Text block:
Narrator Monologues

She said she was terrified of being alone. Terrified of living without him. That when she left, she’d be like Bambi on the ice. And that was precisely why she had to do it. Aksel mumbled soothing words she didn’t hear. She was thinking about how, at the age of 30, she’d just compared herself to Bambi.

At 30, Julie’s mom, Eva, had been divorced for two years. A single mom, and accountant in a publishing house. At 30, Julie’s grandmother had three children. She played Rebecca West in “Rosmersholm” at the National Theater. At 30, Julie’s great-grandmother, Astrid, was a widow, alone with four children. Julie’s great-great-grandmother had seven children. Two died of tuberculosis. Julie’s great-great-great-grandmother, Herta, was a merchant’s wife with six children in a loveless marriage. Julie’s great-great-great-great-grandmother never turned 30. The life expectancy for women at the time was 35 years.

Eivind turned it into a funny story he told everyone. But it touched something deeper in her. Awoke something in her. She googled her family name. Her grandfather came from the Far North. The DNA sample she sent to America confirmed it. Eivind didn’t see how her newfound identity as 3.1% Sami connected to mind-expanding substances and unrelated exotic rituals, but tried to be supportive. As she became increasingly militant, she saw how climate change was hurting indigenous people. Inuit starving as seals vanish. Melting ice ruining reindeer pastures. Aborigines dying of skin cancer from the hole in the ozone. Eivind could forget about flying to New York. She made them live more sustainably. He could always do better. Study the ingredients more closely. Consider the environmental impact of his purchases. Plastic is killing the oceans. Norwegian cod was ferried to China and back. Cobalt mining was destroying the Congo. Batteries had blood on their hands. The sum of Western guilt sat beside him on the couch. Went to bed with him at night. Everything was weighed against the greater cause. He felt he was betraying Sunniva. Betraying the Sami people. Felt like the world’s worst person, but couldn’t resist.

Input data:
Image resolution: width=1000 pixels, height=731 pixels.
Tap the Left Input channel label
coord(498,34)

...

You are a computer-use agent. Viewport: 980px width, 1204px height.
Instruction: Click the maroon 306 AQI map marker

Brief 1: In the narrator monologues, what role did Julie's grandmother play at the National Theater when she was 30?
Brief 2: Continue the narrator monologues after their last sentence.

Reply 1: Rebecca West in "Rosmersholm."

Reply 2:
Later she said that was the precise moment she fell in love with him.

Julie disappointed herself. This used to be easy. She was still among the top students, but there were too many interruptions, updates, feeds, unsolvable global problems. She sensed a gnawing unease she had tried to suppress by cramming by drowning it in digital interference. This was wrong. This wasn’t her. She’d chosen medicine because it was so hard to gain admission. Where her excellent grades actually meant something. But then she had a revelation. Her passion had always been the soul. The mind, not the body.

She observed her fellow students. Norway’s future spiritual advisers. Mostly girls with borderline eating disorders.

Eivind didn’t want kids either. Climate researchers foresaw hard times for future generations. Overpopulation was the reason everything was falling apart. Julie liked how this pessimism added depth to his cheerful nature.